There was no discernable different between the two groups with respect to current conditions. Indeed, the current conditions component at 115.2 is at its highest level since 2000 and partisanship had no particular impact with little difference between Republicans and Democrats.
That was not the case with the expectations component. Expectations amongst Democrats were 64 in April which is consistent with a deep recession. Expectations amongst Republicans were at 115 which is generally associated with robust economic activity. That is an astonishing difference of more than 50 points.
As evidenced by the rise in the overall expectations index, the majority of consumers have a sense that President Trump will produce meaningful cuts in individual and corporate income tax rates, regulatory relief for businesses, and some repatriation of corporate earnings. That will, presumably, boost GDP growth for both 2017 and the years beyond. But because a significant number of consumers do not share that enthusiasm, it will be difficult to envision a significant upswing in consumer spending and GDP growth until these divergent views converge. Given the apparent lack of progress on policy issues in Washington It seems likely that this gap will remain wide for months to come.
Businesses in America are equally upbeat. For example, the Institute for Supply Management’s report on business conditions indicates that corporate sentiment amongst manufacturing firms has climbed to its highest level in two years and is within a couple of points of being the highest level in a decade. Sentiment amongst non-manufacturing firms has climbed appreciably. Small business confidence has already surged to its highest level since 2004.

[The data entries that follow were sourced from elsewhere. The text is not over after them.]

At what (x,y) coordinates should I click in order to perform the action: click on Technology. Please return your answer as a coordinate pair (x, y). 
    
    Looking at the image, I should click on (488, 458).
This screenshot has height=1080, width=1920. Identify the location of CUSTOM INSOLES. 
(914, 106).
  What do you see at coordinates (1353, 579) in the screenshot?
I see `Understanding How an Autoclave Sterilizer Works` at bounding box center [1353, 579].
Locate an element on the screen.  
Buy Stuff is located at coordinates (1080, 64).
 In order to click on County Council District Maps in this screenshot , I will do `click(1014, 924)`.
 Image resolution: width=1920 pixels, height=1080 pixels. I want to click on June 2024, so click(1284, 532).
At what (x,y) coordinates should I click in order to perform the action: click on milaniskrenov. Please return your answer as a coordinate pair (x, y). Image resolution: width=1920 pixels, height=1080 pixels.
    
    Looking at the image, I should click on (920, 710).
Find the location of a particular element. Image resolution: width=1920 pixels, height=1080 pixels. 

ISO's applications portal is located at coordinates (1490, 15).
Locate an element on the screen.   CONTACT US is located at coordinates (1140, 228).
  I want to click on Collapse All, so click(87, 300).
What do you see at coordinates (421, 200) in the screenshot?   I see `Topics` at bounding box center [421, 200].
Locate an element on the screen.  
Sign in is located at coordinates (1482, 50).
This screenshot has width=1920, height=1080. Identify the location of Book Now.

One might be tempted to dismiss the stock market gains since the election and these big increases in consumer and business confidence as merely indicators of hoped for policy changes and if President Trump cannot pass legislation to implement them the economy will weaken noticeably.
But be careful.
Firms are seeing significant increases in their order books. Orders do not rise solely based on expectations.
These firms indicate they are boosting employment to presumably help them increase production to satisfy the demand associated with the additional orders. Employment does not rise based solely on expectations.
Furthermore, since the election numerous companies have announced an intent to boost hiring in the U.S., shift overseas production back to the United States, and/or boost investment. The list is long and includes such firms as Amazon, Walmart, General Motors, Ford, Hyundai, Sprint, Pizza Hut, Bayer, and even the Chinese retail giant Alibaba. While the exact magnitude and timing of the additional hiring and investment remains uncertain, the reality is that something fundamental has changed since the election which will boost GDP growth completely apart from a mere hope that Trump’s policy changes will bring about change.
Meanwhile, prices are on the rise. In late 2014 and 2015 falling prices, particularly in the oil sector, led to a sharp contraction in both current spending and investment in that sector. But oil prices have rebounded. Drillers are re-opening previously shuttered oil rigs. The drag on GDP growth from the oil sector has ended and it is now providing a moderate amount of stimulus for the economy.
GDP growth in 2016 was 2.0%. Even without policy changes from President Trump and Congress, we would expect GDP growth for 2017 to edge upwards to 2.2% given the factors cited above. If some of the hoped for policy changes can be enacted (even a watered down version), GDP growth this year should accelerate further to 2.4%. But the most significant impact will probably be on GDP growth in the years ahead.
Trump’s policy changes will significantly stimulate investment spending which will, in turn, boost productivity growth which has slipped in recent years to about 0%. Because productivity growth is one of the determinants of the economy’s “potential” growth rate, faster growth in productivity should boost our economic speed limit from 1.8% or so today to 2.8% by the end of the decade.
The bottom line is that the economy is gathering some momentum with or without help from President Trump.